2013年8月4日日曜日

「学びの原則」に追加項目

 これまで約10年間、「学びの原則」は9つの項目で紹介してきました。
(これは、欧米で90年代から2000年代前半にかけて明らかになっていた脳の機能の研究から導き出されたものです。日本では、当時はまだ(そして今も?)脳の機能の研究を教育に生かそうという発想がありませんでした。しかし、「いい先生」と言われる人たちが当たり前にしてきたことではあります。その意味では、きわめて常識的なことでもあります。)
 しかし、前回の書き込みと最近の私の読書から、新項目を追加します。

 それは、いかに楽しめているか、と言うことです。
 それも、最後に加えるのではなく、筆頭に掲げたいと思います。
 それほど大切なことだと思うからです。

 指標としての、この「楽しめているか?」はかなり重要な気がします。

 それが、仕事であろうと、職場であろうと、個別プロジェクトであろうと、そして子どもたちにとっては「クラス」だったり、「授業」だったりするわけですが。

 皆さんの場合は、楽しめていますか?

 いったいどうしたら楽しみが増えると思いますか?
 教師が楽しめていないのに、子どもたちが楽しめるはずはありませんから。

 皆さんの学校の先生たちが授業を楽しめている度合い(割合)は何割ぐらいだと思いますか? 子どもたちが楽しめている度合いは?
 これは、きわめて大切なバロメーターではないでしょうか?
 7割ぐらい以下だと、まずいと思います。
 子どもたちが、教師の授業にお付き合いしていることを意味しますから。

 これと、これも前から紹介している「ライティング・ワークショップ(WW)が成功する要因」を比較してみるとおもしろいと思います。WWはとても楽しいので子どもたちが体育の授業と同じレベルで好きになります。
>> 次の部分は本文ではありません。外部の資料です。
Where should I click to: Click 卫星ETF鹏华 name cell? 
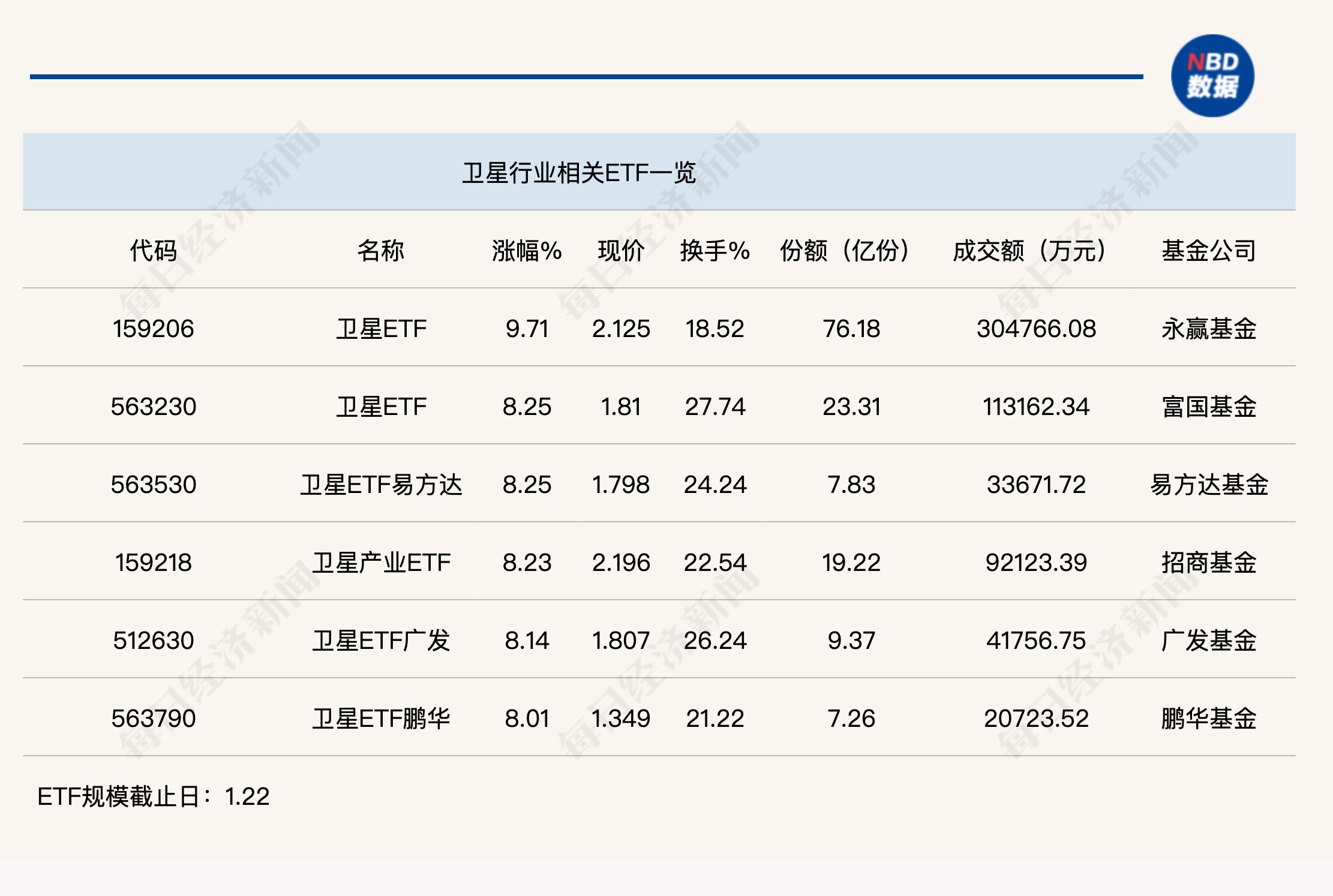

その授業を教師が行事等でやらないと、「なぜ、やってくれないの?」と多くの子どもたちが聞いてくるぐらいに。

 なぜ楽しいか?
 本物の作家と同じことがやれるからです。
 いっぱしの作家として教師に接してもらえるからです。
 子どもや生徒としてではなく。
 関係のもち方は、きわめて大切です。

 また、自立した学び手になれるからです。
 いつも教師のいうことを聞いてさせられるのではなく。
 それは、「作家のサイクル」を年間を通して回し続けることで可能になります。

 そして、どんどん書くことが好きになり、かつうまくなっていきます。
 書きたいことを書くので、(たいがいの場合、教師以外の)誰か/読者に伝えたいことを書くので、うまくなります。



★ ちなみに、「おもしろい」と「楽しい」はまったく別物です。
  後者は、我を忘れて(時間も忘れて)熱中する、ということです。
  ミハイル・チクセントミハイの「フロー」の状態です。
  しかも、あとの残る可能性大のもの。
  それに対して、前者はその場限りのもの。